Denn was mir widerfahren ist,
Von Alpha bis zur Galgenfrist,
Das passt in 20 Zeilen.
Am Anfang stand ich illegal
In meinem hohen Bogen.
Wir waren viele an der Zahl
Die in dem Großstadtjammertal
Um die Häuser zogen.
Dem Exitus entrann ich da
Als fröhliches Gerippe.
Banausen, Priestern, Sprayern, ja:
Dem Amt für Unterhaltung gar
Sprang ich einst von der Schippe.
Dann kam das Amt für Denkmalschutz
Und mit ihm kam das Sterben.
Bald bin ich nur noch Sprühlackschmutz
Wer wird mich dann als Kirchenputz
An meiner Wand beerben?
Farblos muss ich als alter Mann
nunmehr vom Leben lassen.
Was einmal fröhlich frech begann
Mit einem Totentanzgespann
Ist einsames Verblassen.“
So wird sogar der Tod vergehn.
Doch eines bleibt zu sagen:
Wird er dereinst auch ganz verwehn,
So haben wir ihn noch gesehn
In seinen letzten Tagen.
Anmerkung 1: Zumindest die Frage, wer Naegelis Tod an der Kirchenwand beerben soll, ist dank Bananensprayer Thomas Baumgärtel inzwischen geklärt: Es ist der Schnitter Putin. Einen zweiten Gevatter des Diktators hat Baumgärtel an der Turiner Straße/Ecke Thürmchenswall angebracht, wo früher mal ein längst weggereinigter Naegeli-Schädel prangte.

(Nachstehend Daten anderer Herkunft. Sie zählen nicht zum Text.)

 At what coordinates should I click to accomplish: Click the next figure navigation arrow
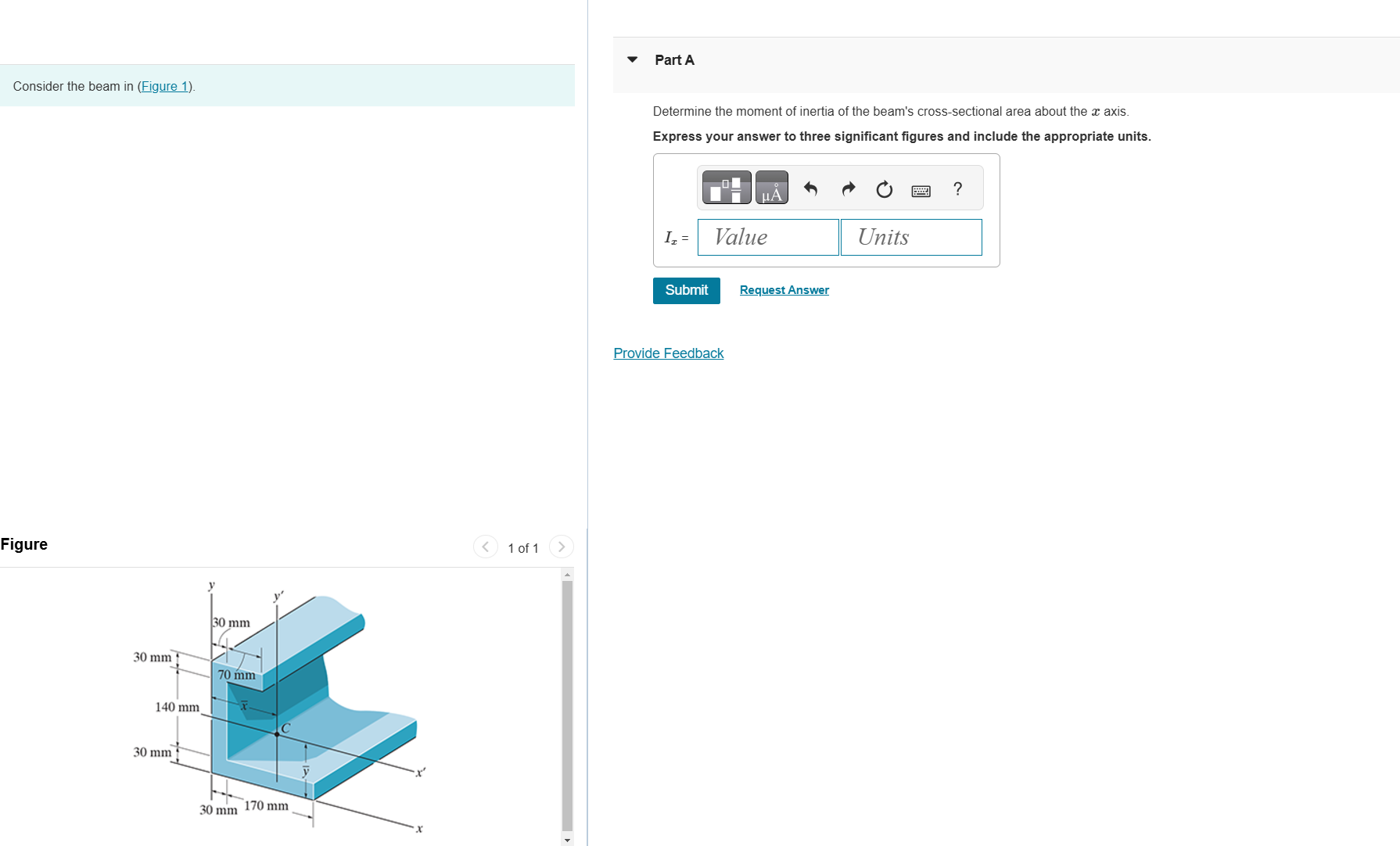(561, 547)
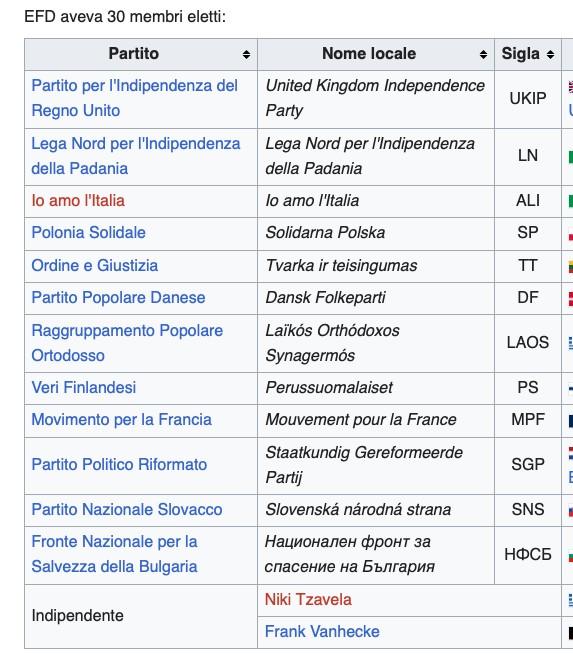Open Polonia Solidale article link
Image resolution: width=573 pixels, height=654 pixels.
[x=88, y=233]
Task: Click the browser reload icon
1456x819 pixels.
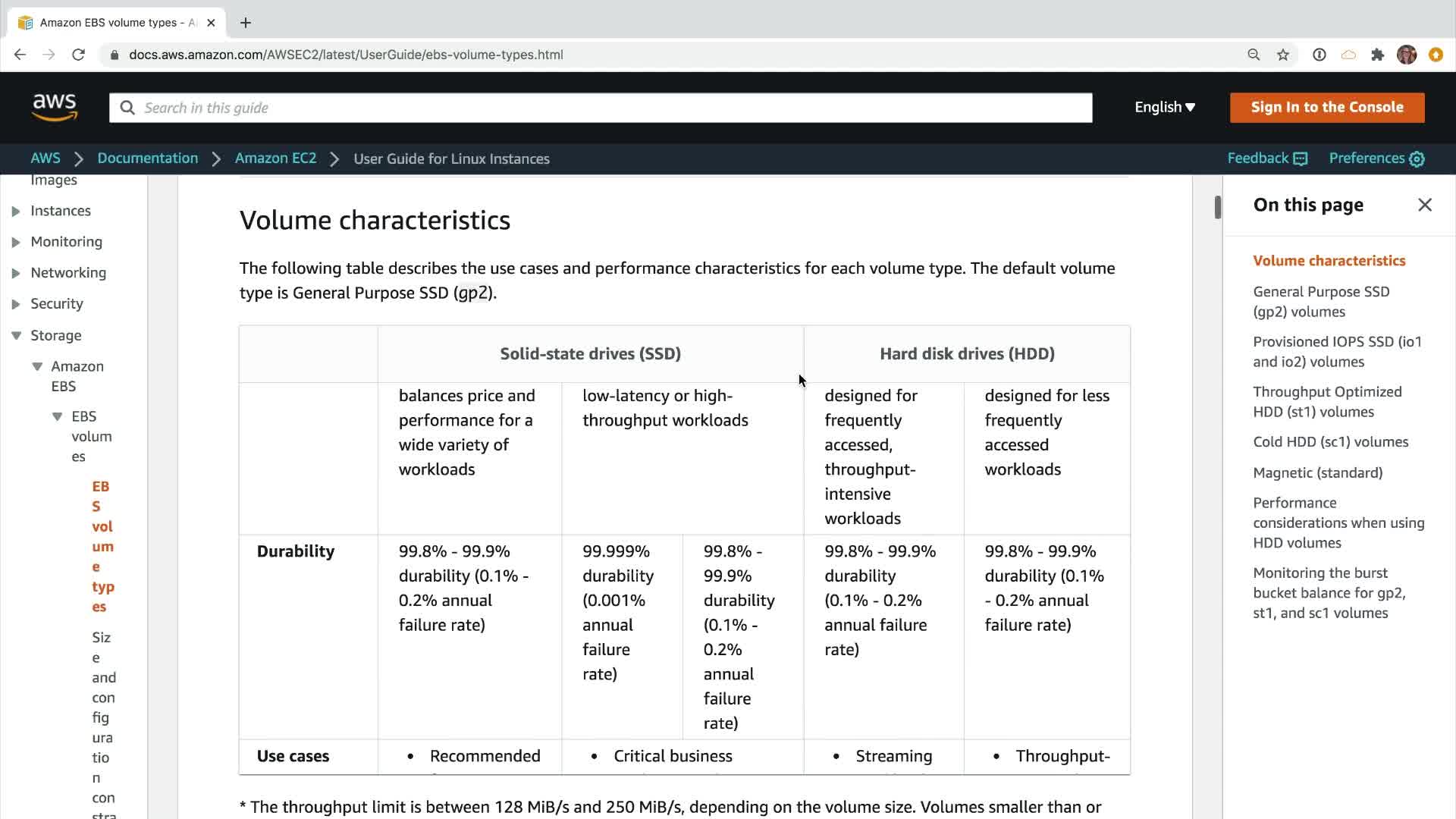Action: tap(78, 55)
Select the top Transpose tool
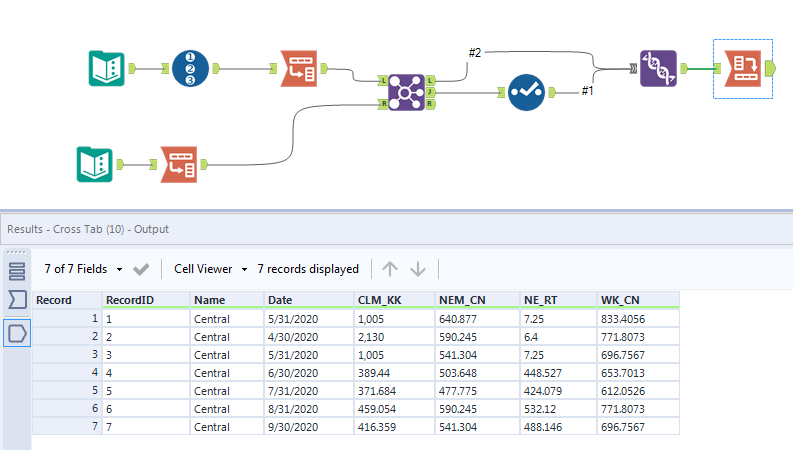793x450 pixels. point(301,68)
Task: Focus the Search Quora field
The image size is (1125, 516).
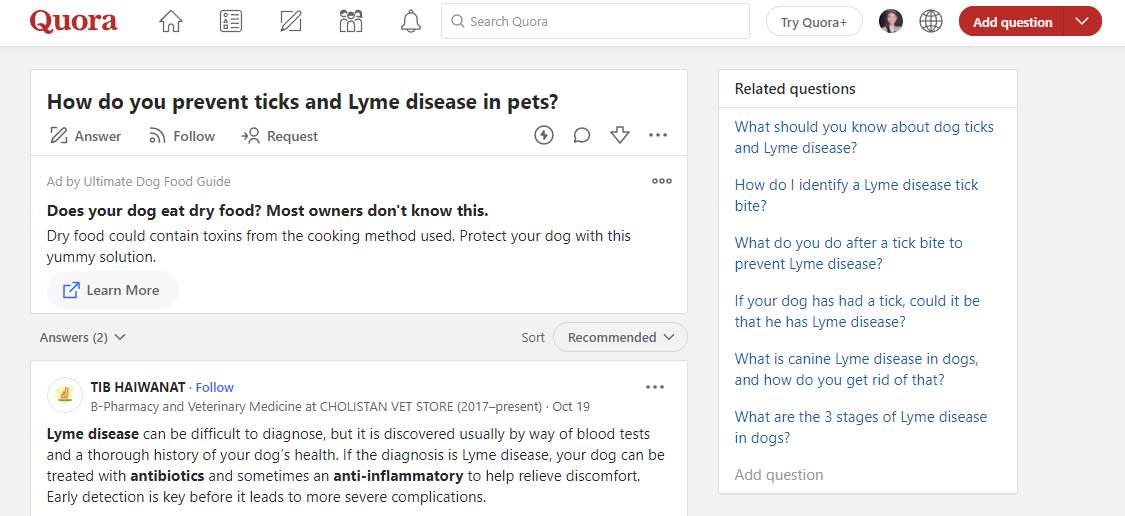Action: [x=595, y=22]
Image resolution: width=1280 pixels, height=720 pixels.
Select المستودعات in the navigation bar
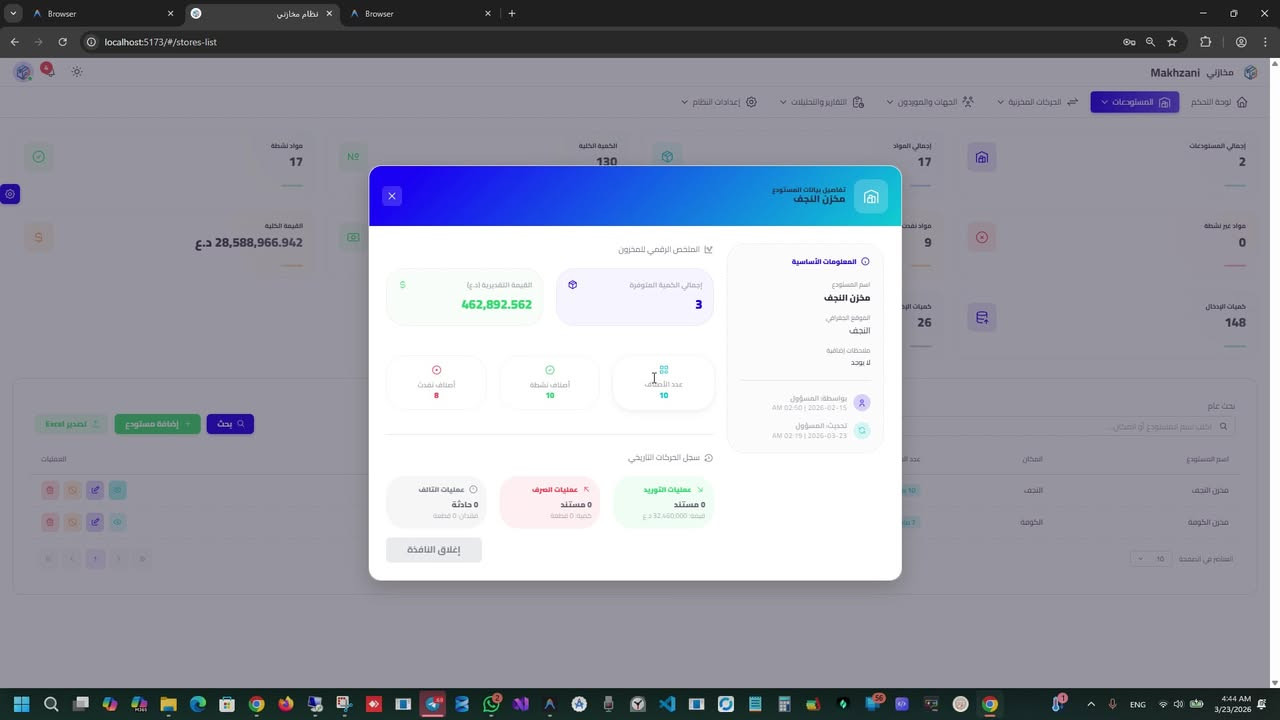point(1134,102)
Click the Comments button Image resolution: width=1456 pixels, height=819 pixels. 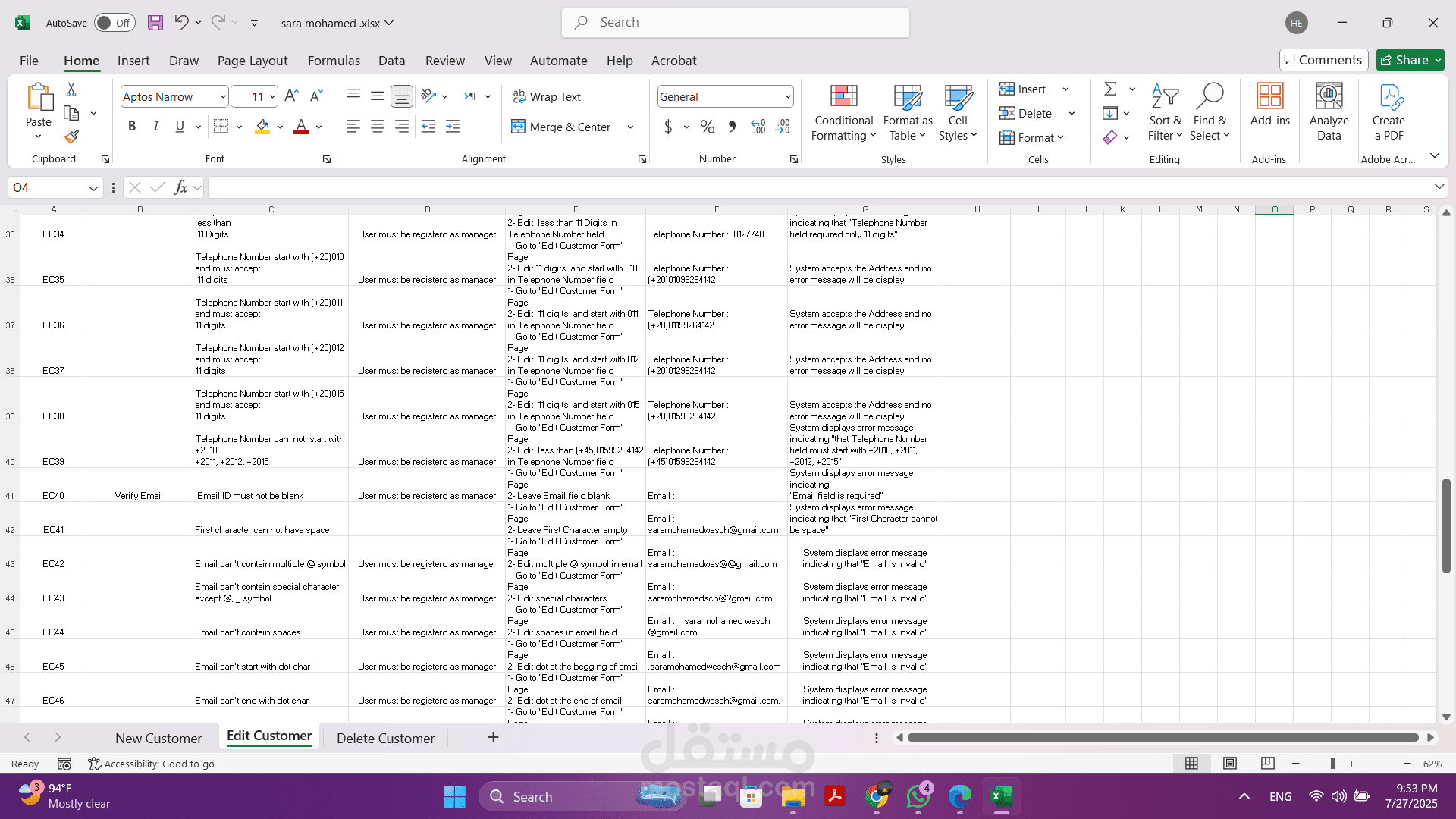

Ein fröhlicher Tod verblasst, ein grimmiger Tod taucht auf. Möge sein unmenschliches Pendant tatsächlich für immer im Knast verschwinden.
Ergänzung zu Anmerkung 1 (03.04.2021): Wir schrieben „Schnitter“. Wir hätten „Schlächter“ schreiben sollen.
Anmerkung 2: Auch das Werk Harald Naegelis ist inzwischen mit dem kapitalistischen Bilderverbot der Unsichtbarkeits-Maschine belegt. Es hier einfach so für die Ewigkeit abzubilden ist fast so illegal wie Kirchenwandbesprühen. Uns vom Amt für Sichtbarkeit & Sichtschutz geht das natürlich mächtig auf den Zeiger. Denn zur Freiheit der Kunst gehört unserer Meinung nach auch die demokratische Möglichkeit, dass man sie Allen möglichst jederzeit zeigen darf. Sehr gerne jedenfalls hätten wir Naegelis beeindruckende Zeichnungen gezeigt, denen die Kölner Schau vor allem gewidmet ist. Geht aber nicht in dieser Form.
Die Ausstellung „Harald Naegeli in Köln. Sprayer und Zeichner“ ist noch bis zum 12. Juni 2022 im Kölner Museum Schnütgen zu sehen. Ausdrücklich hinweisen möchten wir auf den ebenso schönen wie informativen Katalog, der auch viel sagt zu Naegelis Zeit in Köln.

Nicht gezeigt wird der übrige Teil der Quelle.